Of course, the Iranians are unlikely to just sit there and let the LCSs do their mine-clearing “in peace.” Just as the Ottomans in World War One shot up the Allied minesweepers to prevent them from clearing the Dardanelles mines, so too can Iran be expected to do so against the American ships. And here, the critics of the LCS and its light defensive capability may have the most traction. Certainly, sinking an LCS on its own would not take anywhere near as much effort as attacking something like an Arleigh Burke destroyer with its high level of survivability and plethora of missiles. But this assumes the LCS will be operating on its own, which would be a terribly inappropriate assumption. It is highly unlikely that the Americans will conduct military operations, even if it is “just” mine-clearing, against a country like Iran with one hand tied behind their back. That is, any mine-clearing assets will be deployed only under the watchful umbrella of the rest of the US fleet and its considerable anti-air, anti-ship, and anti-submarine capabilities.

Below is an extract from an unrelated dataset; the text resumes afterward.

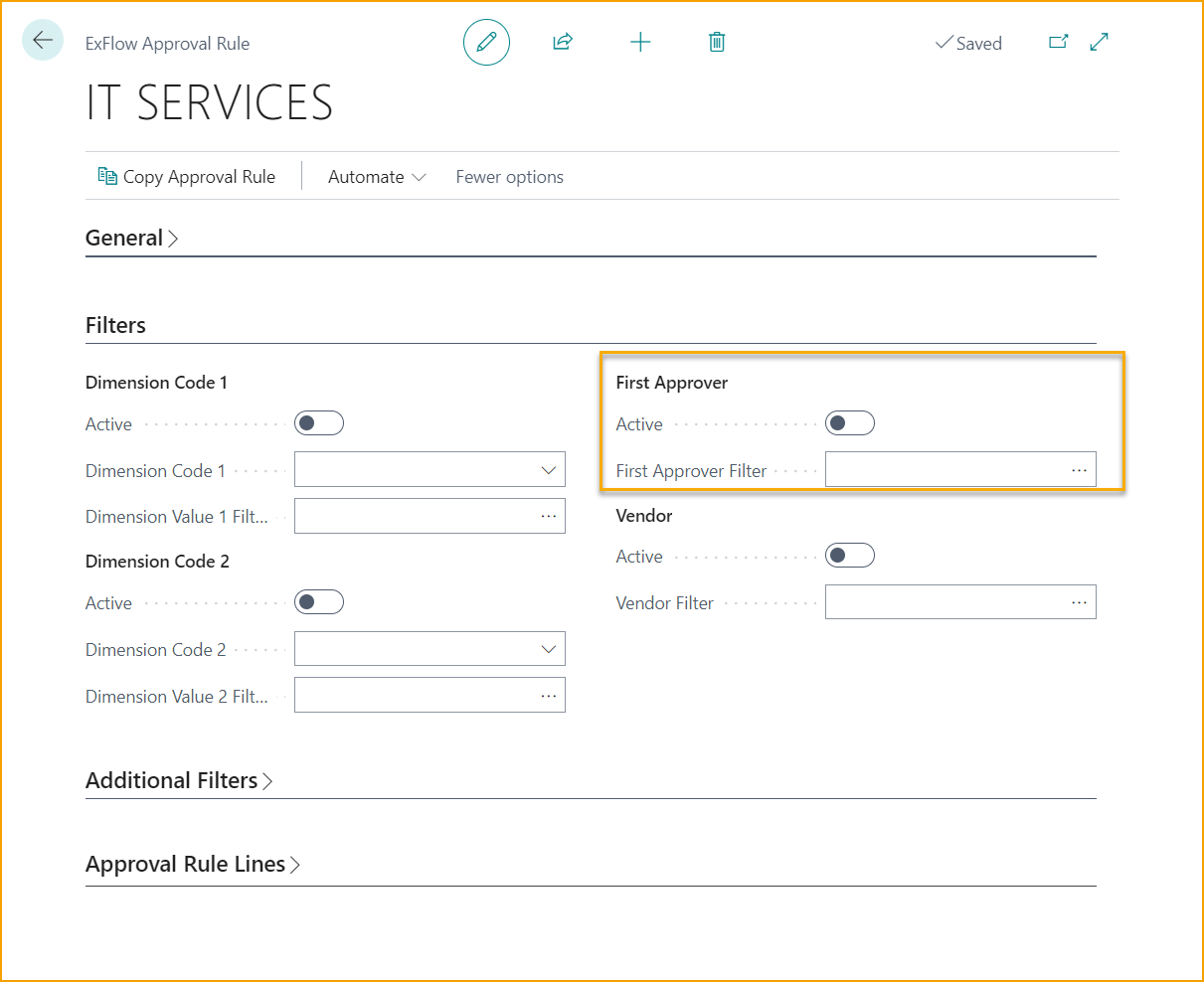This screenshot has height=982, width=1204.
Task: Click the plus icon to add new
Action: (640, 42)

The bottom line is that the LCSs themselves do not need to have a comprehensive defence suite. The modes under which they are to be employed do not see them needing to fend off a concentrated attack by a powerful enemy on their own. It is thus strategically unnecessary for them to be more combat capable than they are. Certainly, an ideal world for the USN would be to have them capable of doing everything under the sun, but economic realities dictate otherwise. Furthermore, the true potential of the LCSs is not in what they can do now, but in what they may be able to do in the future. Their weapons are the empty spaces in which the mission packages are placed, not current missiles and guns that will be made obsolete by the never-ending arms race. As some of the more optimistic observers have noted, the Littoral Combat Ships are the early aircraft carriers of the 21st century: in the 1920s – no one knew how to use carriers effectively or quite what they were capable of either.